*WORK REQUIRED*
With nothing added or dropped, copy the data that follows exactly.
BEGIN
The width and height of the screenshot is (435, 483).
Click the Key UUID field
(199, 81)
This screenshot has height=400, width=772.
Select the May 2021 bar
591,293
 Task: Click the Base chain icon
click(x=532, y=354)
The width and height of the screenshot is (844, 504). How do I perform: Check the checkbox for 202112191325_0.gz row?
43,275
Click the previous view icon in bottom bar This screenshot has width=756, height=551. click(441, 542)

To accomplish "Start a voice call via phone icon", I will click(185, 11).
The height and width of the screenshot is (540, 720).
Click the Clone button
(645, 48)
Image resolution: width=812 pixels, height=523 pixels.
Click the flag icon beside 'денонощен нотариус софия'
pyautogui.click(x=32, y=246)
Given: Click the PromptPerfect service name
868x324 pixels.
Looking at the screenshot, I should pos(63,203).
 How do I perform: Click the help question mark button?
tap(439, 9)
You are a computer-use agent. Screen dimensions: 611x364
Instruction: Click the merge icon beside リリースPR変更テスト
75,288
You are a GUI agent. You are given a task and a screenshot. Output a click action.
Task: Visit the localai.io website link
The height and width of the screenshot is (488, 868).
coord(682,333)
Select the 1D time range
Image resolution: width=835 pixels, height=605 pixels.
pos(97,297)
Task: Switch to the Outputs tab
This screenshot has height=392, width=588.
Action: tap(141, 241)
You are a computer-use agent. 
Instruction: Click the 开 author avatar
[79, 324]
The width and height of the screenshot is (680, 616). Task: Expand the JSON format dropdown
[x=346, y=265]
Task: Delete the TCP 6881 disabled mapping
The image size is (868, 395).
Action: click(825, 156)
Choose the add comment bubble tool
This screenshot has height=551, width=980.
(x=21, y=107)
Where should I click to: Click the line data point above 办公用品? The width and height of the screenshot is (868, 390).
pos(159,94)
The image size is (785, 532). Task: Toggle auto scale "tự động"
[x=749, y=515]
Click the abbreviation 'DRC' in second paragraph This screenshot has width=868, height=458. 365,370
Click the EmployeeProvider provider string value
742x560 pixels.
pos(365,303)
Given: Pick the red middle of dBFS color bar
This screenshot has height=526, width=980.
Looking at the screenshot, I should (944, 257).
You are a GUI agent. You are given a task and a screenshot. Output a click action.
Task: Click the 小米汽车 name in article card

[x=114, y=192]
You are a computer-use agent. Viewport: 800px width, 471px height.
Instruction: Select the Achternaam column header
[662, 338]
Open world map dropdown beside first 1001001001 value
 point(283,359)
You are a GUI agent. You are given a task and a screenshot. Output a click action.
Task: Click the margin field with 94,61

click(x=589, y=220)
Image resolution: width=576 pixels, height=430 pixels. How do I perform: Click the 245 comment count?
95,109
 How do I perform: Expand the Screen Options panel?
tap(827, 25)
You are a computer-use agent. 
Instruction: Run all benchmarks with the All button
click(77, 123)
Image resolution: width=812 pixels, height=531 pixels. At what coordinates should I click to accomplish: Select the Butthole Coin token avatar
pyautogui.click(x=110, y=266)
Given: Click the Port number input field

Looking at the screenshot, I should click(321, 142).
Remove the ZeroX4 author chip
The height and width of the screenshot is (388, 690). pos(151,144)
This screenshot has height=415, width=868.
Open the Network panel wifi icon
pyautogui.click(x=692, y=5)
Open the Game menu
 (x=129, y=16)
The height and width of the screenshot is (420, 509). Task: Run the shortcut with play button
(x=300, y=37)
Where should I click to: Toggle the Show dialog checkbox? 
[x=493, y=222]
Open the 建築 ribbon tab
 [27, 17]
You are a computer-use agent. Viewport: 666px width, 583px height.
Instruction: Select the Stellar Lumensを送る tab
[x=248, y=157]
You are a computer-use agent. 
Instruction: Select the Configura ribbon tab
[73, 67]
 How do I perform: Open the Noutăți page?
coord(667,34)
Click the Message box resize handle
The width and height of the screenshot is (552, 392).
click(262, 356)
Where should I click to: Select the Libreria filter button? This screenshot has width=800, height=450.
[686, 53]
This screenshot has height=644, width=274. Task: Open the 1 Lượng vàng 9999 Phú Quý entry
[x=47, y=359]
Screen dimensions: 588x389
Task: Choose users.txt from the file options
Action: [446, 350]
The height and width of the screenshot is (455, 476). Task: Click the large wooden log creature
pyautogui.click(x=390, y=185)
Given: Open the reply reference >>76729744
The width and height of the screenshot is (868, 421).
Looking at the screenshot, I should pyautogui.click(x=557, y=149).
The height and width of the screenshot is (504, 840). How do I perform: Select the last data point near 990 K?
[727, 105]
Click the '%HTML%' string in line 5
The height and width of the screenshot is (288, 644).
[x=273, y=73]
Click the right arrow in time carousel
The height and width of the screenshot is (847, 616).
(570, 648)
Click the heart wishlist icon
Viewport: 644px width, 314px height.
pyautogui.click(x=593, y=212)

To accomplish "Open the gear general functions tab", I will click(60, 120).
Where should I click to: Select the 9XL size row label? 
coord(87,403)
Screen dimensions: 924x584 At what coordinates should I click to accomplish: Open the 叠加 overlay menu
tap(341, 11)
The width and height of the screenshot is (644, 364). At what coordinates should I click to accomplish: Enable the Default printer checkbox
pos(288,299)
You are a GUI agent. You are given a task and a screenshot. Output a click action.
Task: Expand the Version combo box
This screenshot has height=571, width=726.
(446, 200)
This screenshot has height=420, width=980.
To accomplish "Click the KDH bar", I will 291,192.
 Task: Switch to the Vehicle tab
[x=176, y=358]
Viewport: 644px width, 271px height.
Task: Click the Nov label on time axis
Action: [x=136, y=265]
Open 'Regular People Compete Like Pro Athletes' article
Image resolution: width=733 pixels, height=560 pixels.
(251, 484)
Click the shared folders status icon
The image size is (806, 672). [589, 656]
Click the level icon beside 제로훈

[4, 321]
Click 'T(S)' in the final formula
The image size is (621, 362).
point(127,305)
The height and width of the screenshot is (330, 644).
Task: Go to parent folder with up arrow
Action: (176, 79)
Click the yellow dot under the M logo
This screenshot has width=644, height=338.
END
*TASK RESPONSE*
The width and height of the screenshot is (435, 483).
Click the Key UUID field
(199, 81)
This screenshot has height=400, width=772.
Select the May 2021 bar
591,293
 Task: Click the Base chain icon
click(x=532, y=354)
The width and height of the screenshot is (844, 504). How do I perform: Check the checkbox for 202112191325_0.gz row?
43,275
Click the previous view icon in bottom bar This screenshot has width=756, height=551. click(441, 542)

To accomplish "Start a voice call via phone icon", I will click(185, 11).
The height and width of the screenshot is (540, 720).
Click the Clone button
(645, 48)
Image resolution: width=812 pixels, height=523 pixels.
Click the flag icon beside 'денонощен нотариус софия'
pyautogui.click(x=32, y=246)
Given: Click the PromptPerfect service name
868x324 pixels.
Looking at the screenshot, I should pos(63,203).
 How do I perform: Click the help question mark button?
tap(439, 9)
You are a computer-use agent. Screen dimensions: 611x364
Instruction: Click the merge icon beside リリースPR変更テスト
75,288
You are a GUI agent. You are given a task and a screenshot. Output a click action.
Task: Visit the localai.io website link
The height and width of the screenshot is (488, 868).
coord(682,333)
Select the 1D time range
Image resolution: width=835 pixels, height=605 pixels.
pos(97,297)
Task: Switch to the Outputs tab
This screenshot has height=392, width=588.
Action: tap(141, 241)
You are a computer-use agent. 
Instruction: Click the 开 author avatar
[79, 324]
The width and height of the screenshot is (680, 616). Task: Expand the JSON format dropdown
[x=346, y=265]
Task: Delete the TCP 6881 disabled mapping
The image size is (868, 395).
Action: click(825, 156)
Choose the add comment bubble tool
This screenshot has height=551, width=980.
(x=21, y=107)
Where should I click to: Click the line data point above 办公用品? The width and height of the screenshot is (868, 390).
pos(159,94)
The image size is (785, 532). Task: Toggle auto scale "tự động"
[x=749, y=515]
Click the abbreviation 'DRC' in second paragraph This screenshot has width=868, height=458. 365,370
Click the EmployeeProvider provider string value
742x560 pixels.
pos(365,303)
Given: Pick the red middle of dBFS color bar
This screenshot has height=526, width=980.
Looking at the screenshot, I should (944, 257).
You are a GUI agent. You are given a task and a screenshot. Output a click action.
Task: Click the 小米汽车 name in article card

[x=114, y=192]
You are a computer-use agent. Viewport: 800px width, 471px height.
Instruction: Select the Achternaam column header
[662, 338]
Open world map dropdown beside first 1001001001 value
 point(283,359)
You are a GUI agent. You are given a task and a screenshot. Output a click action.
Task: Click the margin field with 94,61

click(x=589, y=220)
Image resolution: width=576 pixels, height=430 pixels. How do I perform: Click the 245 comment count?
95,109
 How do I perform: Expand the Screen Options panel?
tap(827, 25)
You are a computer-use agent. 
Instruction: Run all benchmarks with the All button
click(77, 123)
Image resolution: width=812 pixels, height=531 pixels. At what coordinates should I click to accomplish: Select the Butthole Coin token avatar
pyautogui.click(x=110, y=266)
Given: Click the Port number input field

Looking at the screenshot, I should click(321, 142).
Remove the ZeroX4 author chip
The height and width of the screenshot is (388, 690). pos(151,144)
This screenshot has height=415, width=868.
Open the Network panel wifi icon
pyautogui.click(x=692, y=5)
Open the Game menu
 (x=129, y=16)
The height and width of the screenshot is (420, 509). Task: Run the shortcut with play button
(x=300, y=37)
Where should I click to: Toggle the Show dialog checkbox? 
[x=493, y=222]
Open the 建築 ribbon tab
 [27, 17]
You are a computer-use agent. Viewport: 666px width, 583px height.
Instruction: Select the Stellar Lumensを送る tab
[x=248, y=157]
You are a computer-use agent. 
Instruction: Select the Configura ribbon tab
[73, 67]
 How do I perform: Open the Noutăți page?
coord(667,34)
Click the Message box resize handle
The width and height of the screenshot is (552, 392).
click(262, 356)
Where should I click to: Select the Libreria filter button? This screenshot has width=800, height=450.
[686, 53]
This screenshot has height=644, width=274. Task: Open the 1 Lượng vàng 9999 Phú Quý entry
[x=47, y=359]
Screen dimensions: 588x389
Task: Choose users.txt from the file options
Action: [446, 350]
The height and width of the screenshot is (455, 476). Task: Click the large wooden log creature
pyautogui.click(x=390, y=185)
Given: Open the reply reference >>76729744
The width and height of the screenshot is (868, 421).
Looking at the screenshot, I should pyautogui.click(x=557, y=149).
The height and width of the screenshot is (504, 840). How do I perform: Select the last data point near 990 K?
[727, 105]
Click the '%HTML%' string in line 5
The height and width of the screenshot is (288, 644).
[x=273, y=73]
Click the right arrow in time carousel
The height and width of the screenshot is (847, 616).
(570, 648)
Click the heart wishlist icon
Viewport: 644px width, 314px height.
pyautogui.click(x=593, y=212)

To accomplish "Open the gear general functions tab", I will click(60, 120).
Where should I click to: Select the 9XL size row label? 
coord(87,403)
Screen dimensions: 924x584 At what coordinates should I click to accomplish: Open the 叠加 overlay menu
tap(341, 11)
The width and height of the screenshot is (644, 364). At what coordinates should I click to accomplish: Enable the Default printer checkbox
pos(288,299)
You are a GUI agent. You are given a task and a screenshot. Output a click action.
Task: Expand the Version combo box
This screenshot has height=571, width=726.
(446, 200)
This screenshot has height=420, width=980.
To accomplish "Click the KDH bar", I will 291,192.
 Task: Switch to the Vehicle tab
[x=176, y=358]
Viewport: 644px width, 271px height.
Task: Click the Nov label on time axis
Action: [x=136, y=265]
Open 'Regular People Compete Like Pro Athletes' article
Image resolution: width=733 pixels, height=560 pixels.
(251, 484)
Click the shared folders status icon
The image size is (806, 672). [589, 656]
Click the level icon beside 제로훈

[4, 321]
Click 'T(S)' in the final formula
The image size is (621, 362).
point(127,305)
The height and width of the screenshot is (330, 644).
Task: Go to parent folder with up arrow
Action: (176, 79)
Click the yellow dot under the M logo
This screenshot has width=644, height=338.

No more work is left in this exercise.